Startup Layoffs Spike as Funding Slows in Q2
India’s startup ecosystem, once flush with capital, is now facing the brunt of a global funding slowdown. In Q2 2025 alone, over 3,500 employees have been laid off across startups, according to data compiled by Tracxn and Inc42.
Where the Cuts Are Happening
Mid-stage startups — those in Series B and C — account for nearly 70% of the layoffs. Key sectors affected include:
- Fintech: BNPL players and neobanks have downsized due to rising NPAs and RBI's regulatory tightening.
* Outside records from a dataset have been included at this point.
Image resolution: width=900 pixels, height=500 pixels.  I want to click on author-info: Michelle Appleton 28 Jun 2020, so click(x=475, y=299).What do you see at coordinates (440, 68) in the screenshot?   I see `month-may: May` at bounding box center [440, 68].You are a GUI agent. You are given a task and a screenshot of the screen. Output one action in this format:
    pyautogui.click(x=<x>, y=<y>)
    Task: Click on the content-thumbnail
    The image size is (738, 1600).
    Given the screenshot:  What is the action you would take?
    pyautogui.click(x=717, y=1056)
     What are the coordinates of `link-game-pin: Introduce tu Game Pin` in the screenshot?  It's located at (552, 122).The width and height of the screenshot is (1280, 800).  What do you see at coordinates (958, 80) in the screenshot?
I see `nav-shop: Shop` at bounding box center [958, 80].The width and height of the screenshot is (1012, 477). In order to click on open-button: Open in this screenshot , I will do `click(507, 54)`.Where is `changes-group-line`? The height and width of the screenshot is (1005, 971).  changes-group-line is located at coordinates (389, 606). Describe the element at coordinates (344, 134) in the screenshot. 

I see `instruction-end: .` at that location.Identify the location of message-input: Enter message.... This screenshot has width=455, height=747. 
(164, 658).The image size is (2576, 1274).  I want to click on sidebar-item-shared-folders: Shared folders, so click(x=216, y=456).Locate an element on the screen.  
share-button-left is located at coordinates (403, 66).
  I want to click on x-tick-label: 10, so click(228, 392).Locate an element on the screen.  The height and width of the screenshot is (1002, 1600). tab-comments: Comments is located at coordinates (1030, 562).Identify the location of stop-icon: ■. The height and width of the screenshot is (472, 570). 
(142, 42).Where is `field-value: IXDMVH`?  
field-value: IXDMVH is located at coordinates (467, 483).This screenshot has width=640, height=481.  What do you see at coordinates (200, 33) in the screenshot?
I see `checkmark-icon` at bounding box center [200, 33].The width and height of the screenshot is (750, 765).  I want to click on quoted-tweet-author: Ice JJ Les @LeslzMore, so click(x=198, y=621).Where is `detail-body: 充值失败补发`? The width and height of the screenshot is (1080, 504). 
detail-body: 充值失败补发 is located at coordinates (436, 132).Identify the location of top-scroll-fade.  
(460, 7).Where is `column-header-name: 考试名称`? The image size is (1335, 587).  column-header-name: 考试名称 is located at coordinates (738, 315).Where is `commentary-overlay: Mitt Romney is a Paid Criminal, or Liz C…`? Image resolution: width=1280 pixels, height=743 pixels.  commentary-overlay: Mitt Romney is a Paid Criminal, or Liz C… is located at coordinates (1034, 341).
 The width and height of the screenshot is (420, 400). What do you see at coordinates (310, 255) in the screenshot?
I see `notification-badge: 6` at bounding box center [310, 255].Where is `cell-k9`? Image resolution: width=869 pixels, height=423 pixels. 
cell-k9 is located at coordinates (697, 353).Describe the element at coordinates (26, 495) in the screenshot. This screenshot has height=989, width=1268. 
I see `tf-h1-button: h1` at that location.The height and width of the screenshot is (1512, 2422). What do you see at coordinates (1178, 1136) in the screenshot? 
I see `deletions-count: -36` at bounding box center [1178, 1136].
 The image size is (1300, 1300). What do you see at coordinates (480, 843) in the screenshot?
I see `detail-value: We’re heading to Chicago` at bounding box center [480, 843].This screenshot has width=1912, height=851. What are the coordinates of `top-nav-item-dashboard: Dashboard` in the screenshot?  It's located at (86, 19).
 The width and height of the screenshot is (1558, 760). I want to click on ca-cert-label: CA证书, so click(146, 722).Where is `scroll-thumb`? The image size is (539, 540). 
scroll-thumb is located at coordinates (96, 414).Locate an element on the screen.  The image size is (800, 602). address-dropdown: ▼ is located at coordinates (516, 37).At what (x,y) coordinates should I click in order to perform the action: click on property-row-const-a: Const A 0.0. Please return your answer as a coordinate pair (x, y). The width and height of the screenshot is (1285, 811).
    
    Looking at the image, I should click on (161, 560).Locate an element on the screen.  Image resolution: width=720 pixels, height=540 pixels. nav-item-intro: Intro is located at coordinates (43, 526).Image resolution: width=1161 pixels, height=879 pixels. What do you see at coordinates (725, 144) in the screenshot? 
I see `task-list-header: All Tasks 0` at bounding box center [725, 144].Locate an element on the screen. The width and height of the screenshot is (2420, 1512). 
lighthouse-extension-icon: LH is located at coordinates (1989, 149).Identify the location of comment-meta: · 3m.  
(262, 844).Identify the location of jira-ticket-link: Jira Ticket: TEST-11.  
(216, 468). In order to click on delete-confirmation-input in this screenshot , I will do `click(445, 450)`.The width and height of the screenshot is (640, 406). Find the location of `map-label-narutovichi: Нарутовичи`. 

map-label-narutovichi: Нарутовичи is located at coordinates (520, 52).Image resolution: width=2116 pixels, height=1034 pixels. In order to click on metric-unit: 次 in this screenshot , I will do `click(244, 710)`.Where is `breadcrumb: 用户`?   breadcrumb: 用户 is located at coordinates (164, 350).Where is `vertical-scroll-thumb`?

- Logistics & Mobility: Decline in GMV post-festive season and reduced subsidy inflows have impacted scale-ups.
- Edtech: The sector continues its post-pandemic correction, with even Tier-1 players opting for multiple layoff rounds.
Investor Sentiment Shifting
VCs are increasingly urging startups to focus on profitability and runway. Gone are the days of growth at all costs. “We're in an era where the next funding round is not guaranteed,” said a partner at Lightspeed India.
Bridge rounds, down rounds, and structured equity deals are becoming more common. Startups with healthy unit economics are emerging as survivors.
Talent Fallout
The talent market is also experiencing churn. While hiring freezes dominate, sectors like AI, SaaS, and cybersecurity are still recruiting selectively. Former unicorn employees are increasingly opting for global remote roles or exploring bootstrapped ventures.
What It Means
Experts believe this correction — while painful — is healthy. “It’s a necessary reset,” said a founder-turned-angel investor. “Startups will now be built with stronger fundamentals, not vanity metrics.”
With Q3 expected to bring further capital tightening, Indian startups are entering a phase that could define their long-term sustainability — and relevance.